**TEXT TO READ:**

----------------------------------------

BTW, at HASC 17 Ari Boiangiu added some new harmony to the song.
Yitz writes:
Regarding the chazanut article you linked [via the Town Crier] from Ha'aretz: I found it interesting, but this part was objectionable to me:

"In the synagogue," continues Malovany. "You can't just sing the prayers any way you feel. Although the cantor has the license to improvise within the original form, and it is even desirable that he do so, today people do whatever they want. Tunes that have nothing to do with the prayers have found their way into the synagogue, partly due to [the late Rabbi] Shlomo Carlebach - who truly was a great melodist, but he composed tunes for the prayers that had nothing to do with the original version. There is therefore a very tough war between those who preserve the form of the prayers, and those who take it lightly, `doing it their way,' and I view myself as a leader in that struggle."

I DON'T UNDERSTAND THIS! What does he mean - "nothing to do with the original version"??? Reb Shlomo's melodies were very carefully set to the words that he used them for... Many of us have found it virtually amazing how well the tune fits - "like a glove" - to the words! And he wasn't "coming out of the blue" either. He based himself a long line of Chassidic tradition that he picked up in Modzitz, Bobov, and Lubavitch.

----------------------------------------

**ENTRIES SUPPLIED:**
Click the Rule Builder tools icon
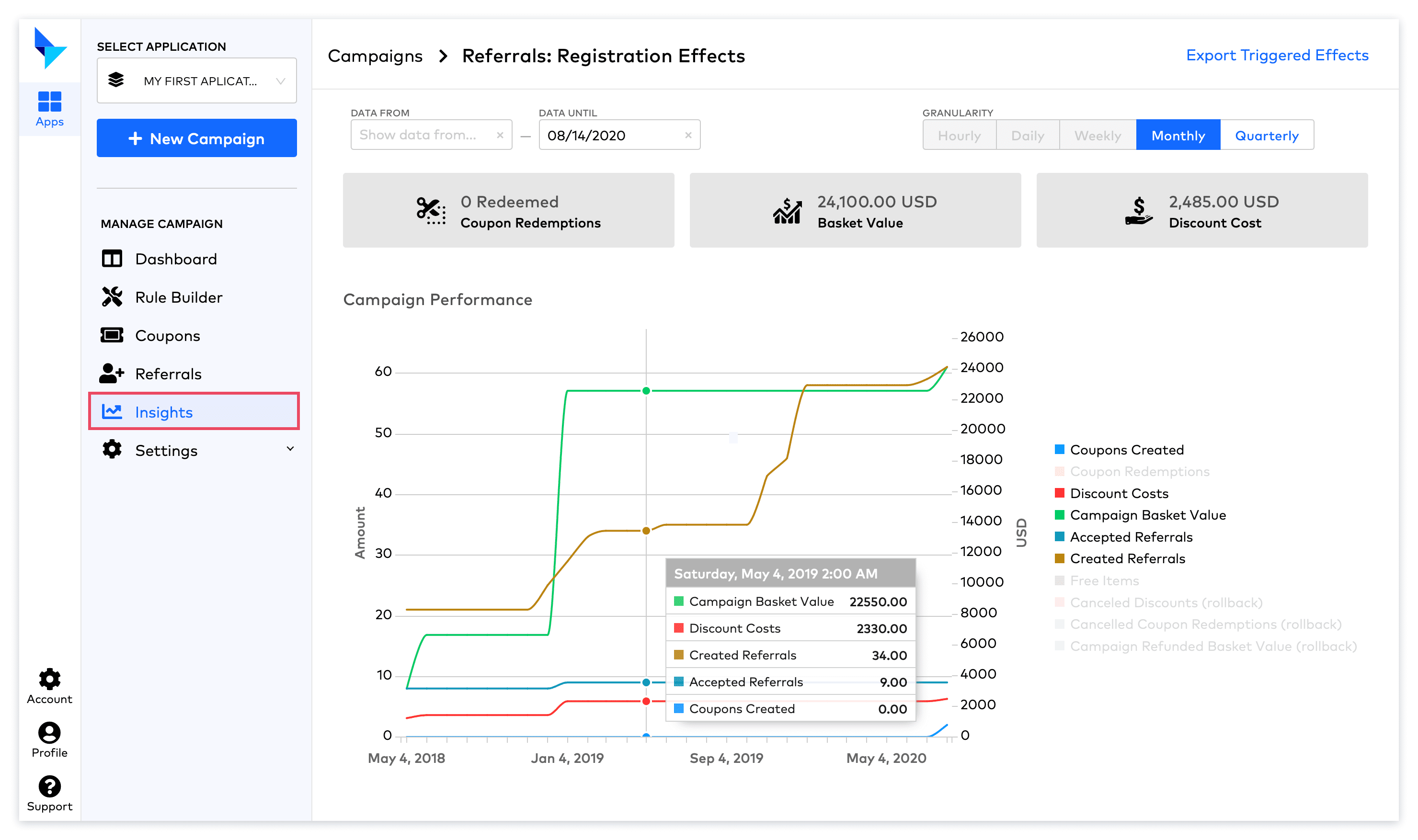This screenshot has height=840, width=1418. coord(112,296)
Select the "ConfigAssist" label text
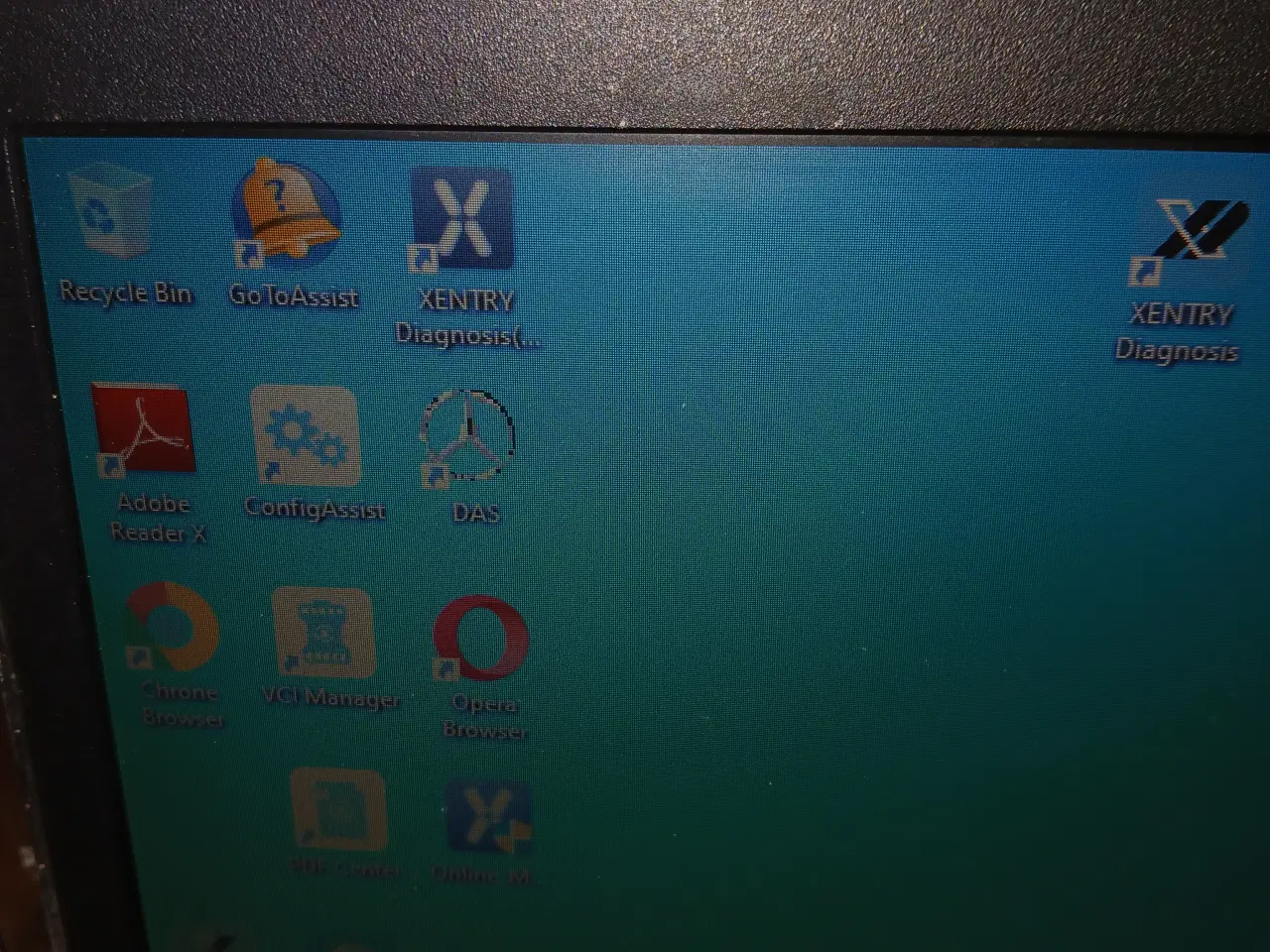The height and width of the screenshot is (952, 1270). pyautogui.click(x=315, y=509)
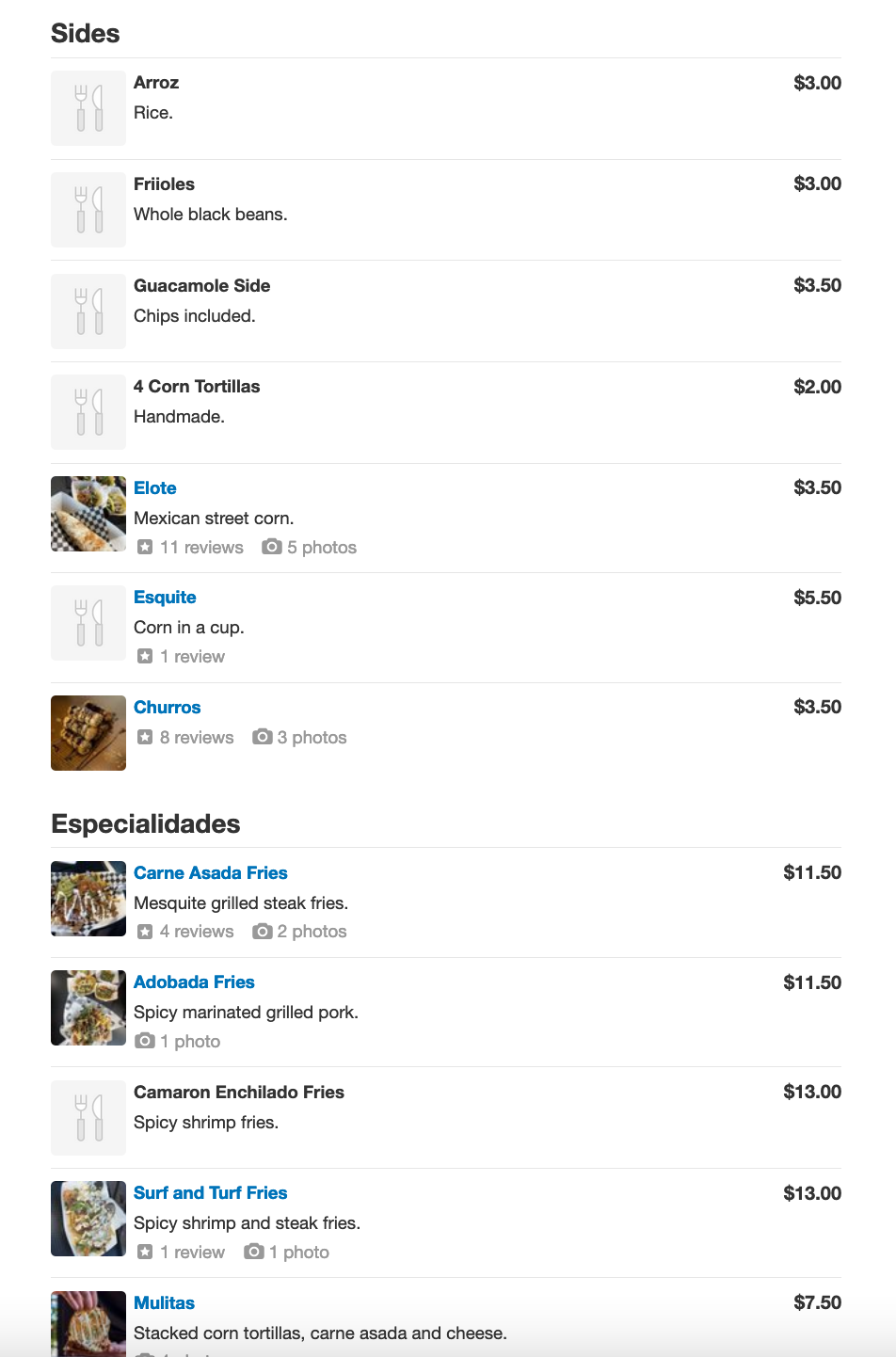Show the 8 reviews for Churros
Screen dimensions: 896x1357
197,737
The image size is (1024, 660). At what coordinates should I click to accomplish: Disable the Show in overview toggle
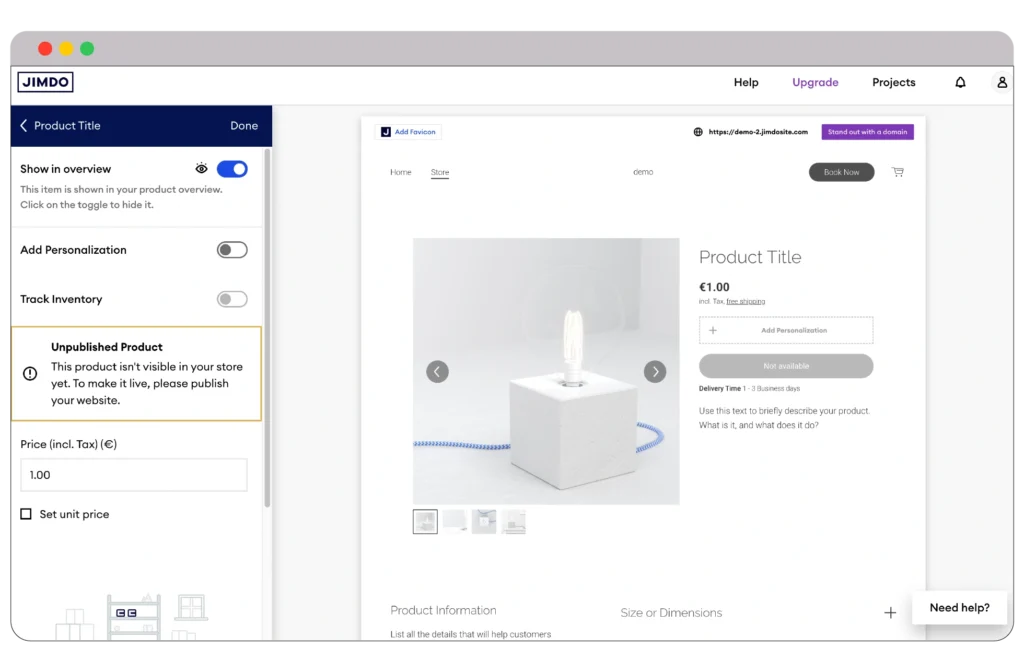tap(232, 169)
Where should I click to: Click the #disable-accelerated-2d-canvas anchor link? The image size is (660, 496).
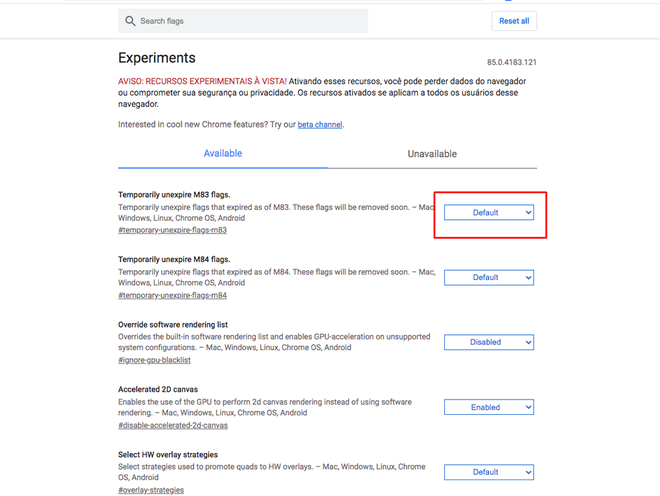[x=173, y=426]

----------------------------------------

**TASK SET:**
1. In the passage on synagogue melodies, where did Shlomo Carlebach pick up the Chassidic tradition he drew on?
2. Resume the passage on synagogue melodies, starting after its final sentence.
The items are separate material, unrelated to the passage on synagogue melodies.

**WRITTEN ANSWERS:**
1. Modzitz, Bobov, and Lubavitch.

2.
One wonders what "original version" was he referring to - his own???
When Chazzan Malovany refers to the “original version”, he’s referring to the modes or scales traditionally used for Nusach. His criticism isn’t that Shlomo’s melodies didn’t fit the words, but that they didn’t fit into the traditional modes. Although I don’t have a problem with the use of Shlomo’s nusach, I do understand where he is coming from. Shlomo’s nusach changes the scales used for tefilah and I can understand why someone with a strong sense of tradition wouldn’t be accepting of that break with centuries of tradition.

The Lipa Schmeltzer and Rabbi Nosson Slifkin post also drew some responses with several bloggers linking to it (here's one) and some musicians expressing agreement in person.

I'd like to add one point. Honest criticism should always give one pause for reflection. A truth seeker will accept it from wherever it comes. (My Zaide was fond of explaining the juxtaposition of two pesukim in the Yom for Shabbos: "... bakomim alaei mereim tishmana oznai" and "tzadik katamar yifrach". He'd explain that one who accepted criticism even when it came from his enemies, and didn't ignore it because of it's source, was more likely to improve and become a tzadik.) However, when people aren't honest about their criticisms, asserting X when they mean Y, then it is virtually impossible to expect that the one being criticized will draw anything meaningful out of it. V'hameivin yavin!

Yonah forwards this link and writes:
this is pretty freaky and also really funny - and he does it with such hargasha! y'hey y'hey like you never imagined - turn it up and pass it on!!!!
"Max" forwards this link to an article about Yankee's organist Ed Alstrom. We mentioned Alstrom previously here.

Thursday, January 19, 2006

Feeling Gil-ty

Hirhurim tacks this on to a post on Torah Among the Gentiles.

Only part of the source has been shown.